François d’Isque, prêtre, conseiller au Parlement de Paris, est chancelier [30] de la reine Eléonore et donc membre de sa cour comme Louis du Perreau, frère probable de Marguerite Perreau (belle-sœur de François), et Jacqueline de Rymerswael. Louis d’Isque apparaît dans la liste de bénéficiaires de pensions diverses pour services rendus au roi en 1516[31], ce qui montre bien qu’il fréquente aussi l’entourage royal.

             Nous avons vu que les deux réseaux familiaux des Perreau et des d’Isque se sont trouvés inclus dans les réseaux politiques des Rohan et des Coligny, en relation étroite avec la cour royale. Il sera intéressant de chercher s’il existe de même des liens entre les familles alliées des d’Isque (Chaumont, Bièvre, Lamparé, Mornay, du Bec, Lenfant, etc.), ces mêmes réseaux et d’autres encore qui n’apparaissent pas ici. Pour le moment, à partir de l’étude rapide de la pierre tombale vexinoise d’un homme de foi, d’une origine qui paraissait obscure, on a commencé à percevoir que cet homme était l’un des chaînons d’un ensemble de réseaux, à la fois témoins et acteurs de la révolution religieuse qui parcourt l’Europe au XVIe siècle.

 


[22]     Seigneur de Boisguéroult ou Bois-Gros, chef de la branche aînée de la famille normande des d’Espinay-Saint-Luc.

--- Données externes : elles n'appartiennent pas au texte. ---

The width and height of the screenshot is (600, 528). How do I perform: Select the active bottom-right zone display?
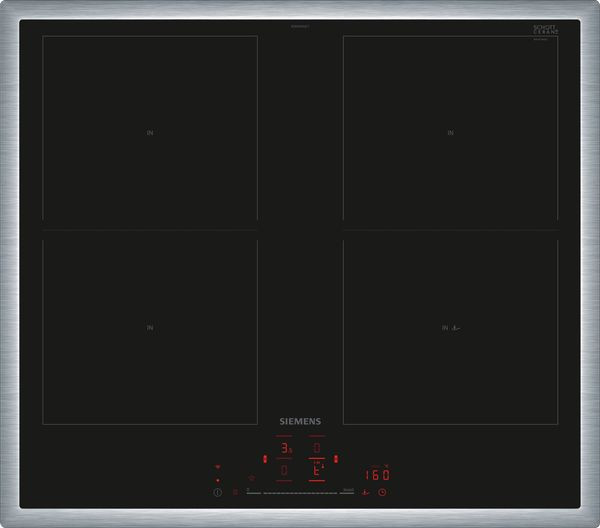317,470
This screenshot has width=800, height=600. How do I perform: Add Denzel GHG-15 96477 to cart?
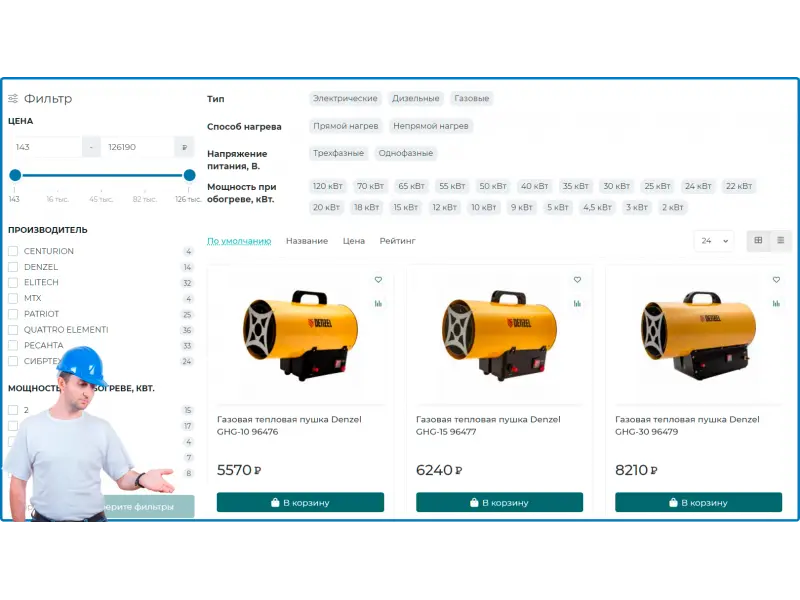(499, 502)
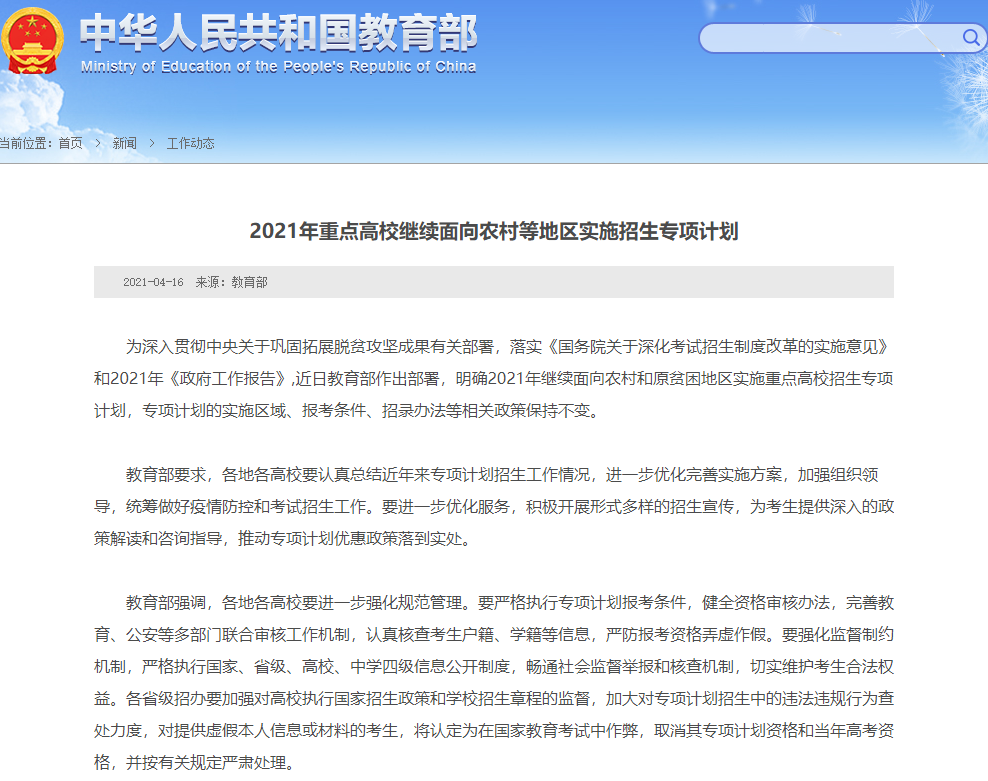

[23]     Par conséquent sa « tante par alliance ».

[24]   D’après le généalogiste breton René de Bruc, en 1638, B.N., Mss.Fr., Cabinet de d'Hozier, vol.266, dos.7146. Par sa femme Anne, princesse de Rohan, dame de Blain (+1529), qu’il épouse en 1516, Pierre de Rohan-Gié (+1526) est le suzerain des Lespinay. Anne est la cousine germaine de la duchesse Anne de Bretagne. Quant à son mari, il est lui-même cousin germain de Jean du Chaffault, premier mari d’Anne de Saint-Marsault. A la suite d’Anne de Rohan, sa bru Isabeau de Navarre, épouse de René de Rohan (+1552), continuera de prendre en main les intérêts de Louis du Perreau et de la descendance du trésorier déchu.

[25]   Le signe [=] est une convention en ethnologie de la parenté pour désigner les relations matrimoniales en général, à travers ou non un mariage « régulier ». Les généalogistes utilisent plutôt le signe [x] qui symbolise le mariage légal mais non l’union « libre ». On trouvera aussi l’abréviation « ép. » pour « épouse un tel ou une telle ». Les dates d’alliance marquées ne sont pas toujours celles de la cérémonie religieuse mais parfois celles du contrat de mariage, antérieur à la cérémonie.

[26]    Petit-fils de Pierre de Rohan-Gié et d’Anne de Rohan, fils de René de Rohan et d’Isabeau de Navarre.

[27]     Voir : Marquise de Lespinay, Pierre de Lespinay et les débuts du calvinisme à Blain, Chantonnay, Gaultier [1939], p.26.

[28]     Voir entre autres : Bibl.Nat., mémoires de Castelnau, successeur de Castillon en Angleterre, fonds Dupuy 33.

[29]     Louis nomme en outre son fils cadet Jacques (la tradition de l’époque veut que les aîné(e)s des enfants portent assez souvent le prénom d’un de leurs grands-parents, ceux-ci pouvant d’ailleurs être les parrains et marraines).

[30]     Il est encore garde des sceaux de la reine douairière Eléonore le 28 février 1547, date à laquelle il reçoit dispense d’exercer sa charge de conseiller au Parlement de Paris tant qu’il vacquera aux affaires de la reine. Arch. Nat., X LA 1562, f°26 v°.

[31]     Bibl. nat. de France, ms.fr. 25720, f°61 ; U 2037, f°246 v° et 247. Informations transmises par Jean-Philippe Gérard.